2017 National Arts and Humanities Youth Program Award
On November 9, 2017, representatives from the Newark Museum were in the Nation’s capital to receive an award from all three federal arts and culture agencies—the National Endowment for the Arts (NEA), the National Endowment for the Humanities (NEH), and the Institute of Museum and Library Services (IMLS)—on behalf of the Explorers Program. The program was recognized for its effectiveness in promoting learning and life skills in young people by engaging them through creative youth development programs. The after-school program received the 2017 National Arts and Humanities Youth Program Award, the nation’s highest honor for these programs.

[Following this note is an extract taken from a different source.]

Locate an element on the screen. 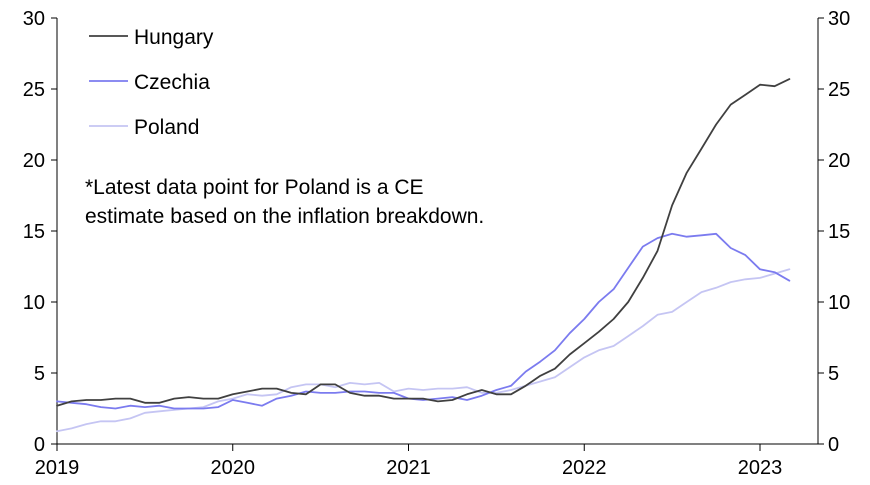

The award recognizes the country’s best creative youth development programs for using engagement in the arts and the humanities to generate a wide range of positive outcomes, such as increases in academic achievement, graduation rates, and college enrollment. The awardees—chosen from a pool of 350 nominations and 50 finalists—were also recognized for improving literacy and language abilities, communication and performance skills, and cultural awareness.
Explorer Samantha Joseph was selected as the youth speaker for the NAHYP award and in her speech she reflected upon her experiences as an Explorer. You can watch the ceremony and her speech here: CLICK HERE.

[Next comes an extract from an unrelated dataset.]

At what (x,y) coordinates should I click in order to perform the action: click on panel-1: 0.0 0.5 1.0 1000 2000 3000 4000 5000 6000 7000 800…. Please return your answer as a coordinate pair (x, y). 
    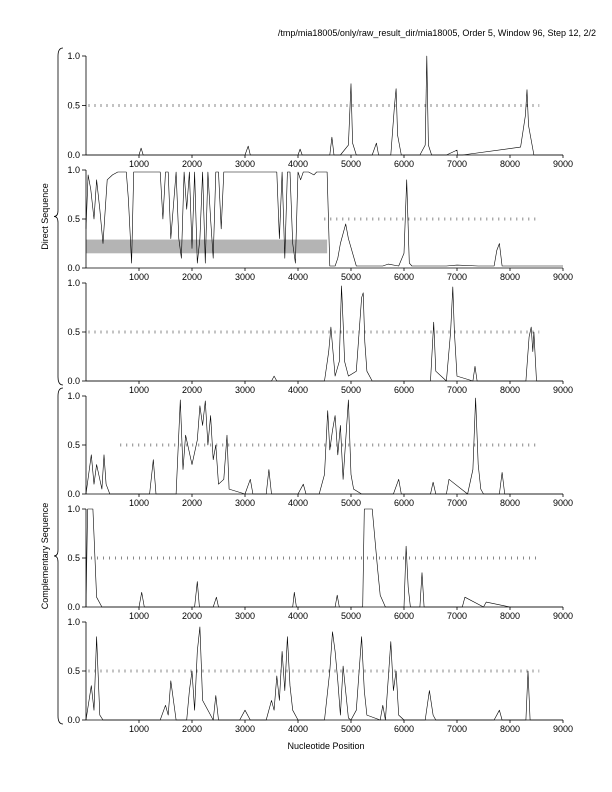
    Looking at the image, I should click on (320, 110).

from left: Jon Parrish Peede, Acting Chairman of the NEH; Samantha Joseph, Newark Museum Explorer; Steven Kern, Newark Museum Director & CEO.
About the Explorers Program
The Explorers Program is a college, career and life readiness program that enables Newark-area high school students to build essential skills and self-confidence through a curriculum that draws upon the Museum’s unique collections, resources and staff. Every year, 40 students from diverse backgrounds learn about their passions and strengths, and develop new skills as public speakers, teachers, researchers and leaders. Students are also paid for their participation in the Program. Explorers rotate through internships in different areas of the Museum and lead student-designed projects to gain real-life experience in a variety of jobs and fields of study.

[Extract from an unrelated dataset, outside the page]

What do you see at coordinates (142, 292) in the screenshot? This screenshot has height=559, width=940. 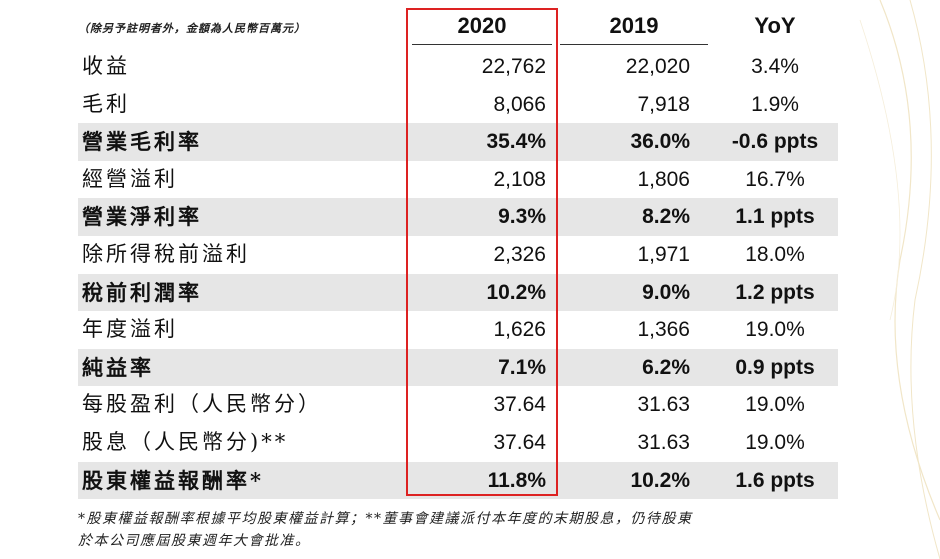 I see `row-label: 稅前利潤率` at bounding box center [142, 292].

In addition, students attend workshops focused on leadership training, public speaking, team-building, and museum-based art and science projects that promote STEAM (Science, Technology, Engineering, Arts and Mathematics) learning. Group trips to other institutions of culture and learning are another important part of the Explorers experience. Over their three to four-year tenure in the Program, participants must commit to spending six after-school hours per week in the program during the school year, in addition to 30 hours of community service per year, and 25 hours per week each summer.
Since the Program began 23 years ago, more than 280 students have graduated from the Explorers Program. Over the past 10 years, 100% of students graduating from the Program attended institutions of higher education.